(Stored data)
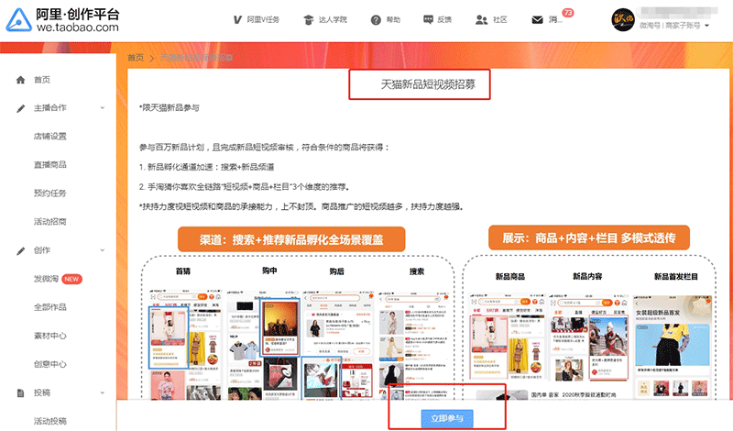Open the account dropdown arrow beside 商家子账号
This screenshot has height=431, width=733.
[x=707, y=27]
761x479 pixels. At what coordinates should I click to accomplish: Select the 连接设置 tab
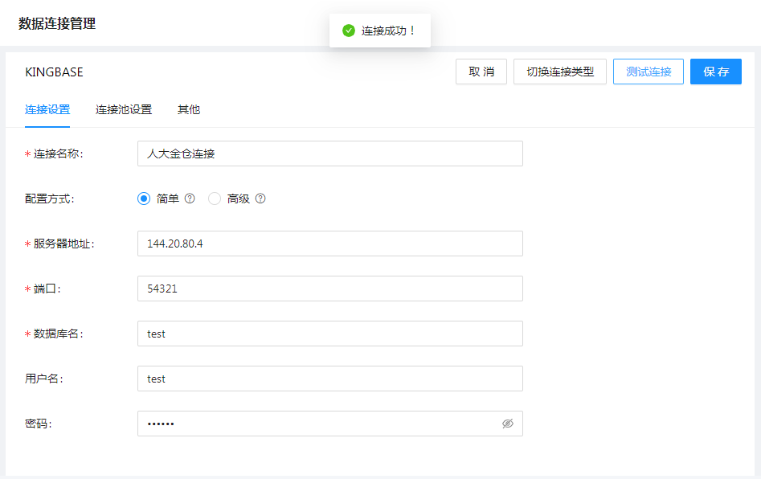click(x=47, y=109)
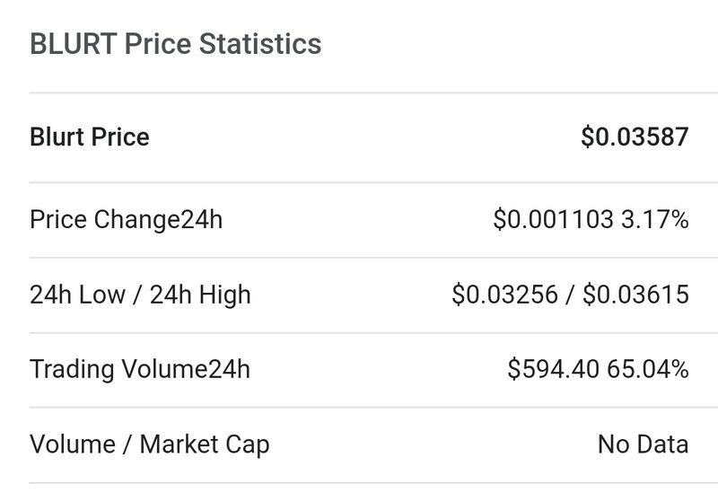718x493 pixels.
Task: Click the BLURT Price Statistics heading
Action: 175,44
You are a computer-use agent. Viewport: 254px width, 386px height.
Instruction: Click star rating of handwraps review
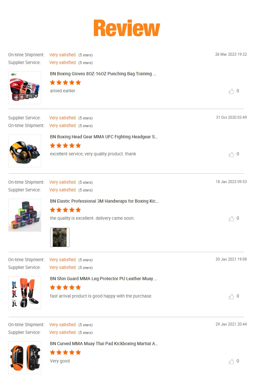pos(66,210)
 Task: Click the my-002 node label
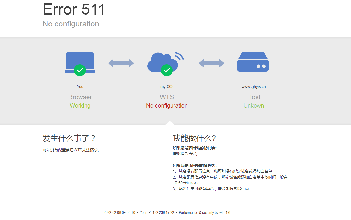click(x=167, y=87)
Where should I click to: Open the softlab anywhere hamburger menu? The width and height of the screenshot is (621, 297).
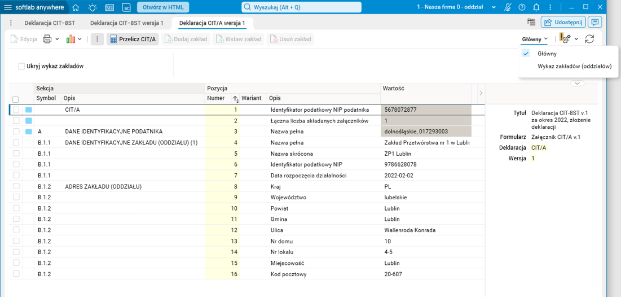point(8,7)
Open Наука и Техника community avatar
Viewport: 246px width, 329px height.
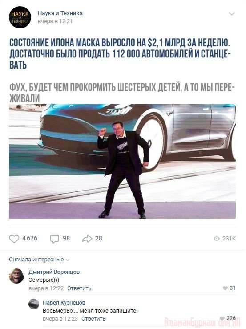point(20,17)
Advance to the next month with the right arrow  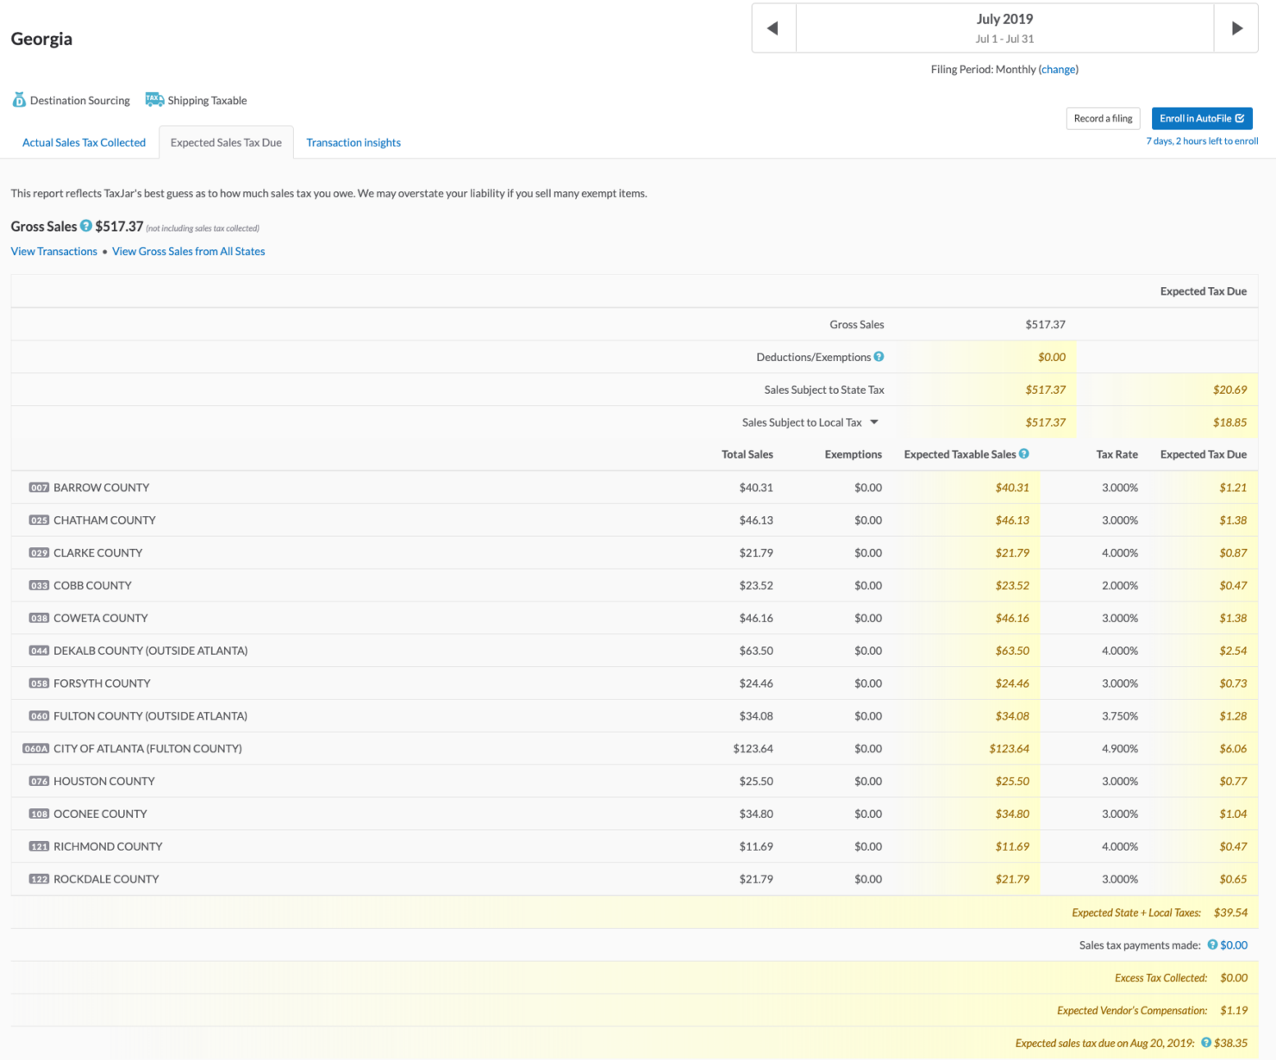coord(1235,27)

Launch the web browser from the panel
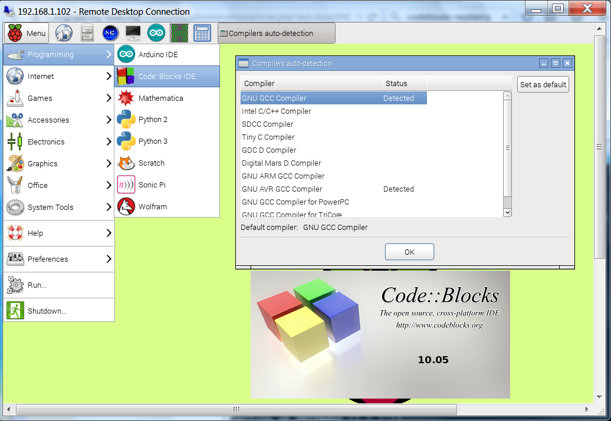[x=64, y=34]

Your goal: An exact transcription is needed of the lines from the one with "761x479 pixels. At" to the one with "You are a computer-use" above, both ends included, with pictures left out.

Your solution:
761x479 pixels. At what coordinates should I click to accomplish: Select the 连接设置 tab
click(x=47, y=109)
718x493 pixels.
Task: Click the BLURT Price Statistics heading
Action: 175,44
You are a computer-use agent. Viewport: 254px width, 386px height.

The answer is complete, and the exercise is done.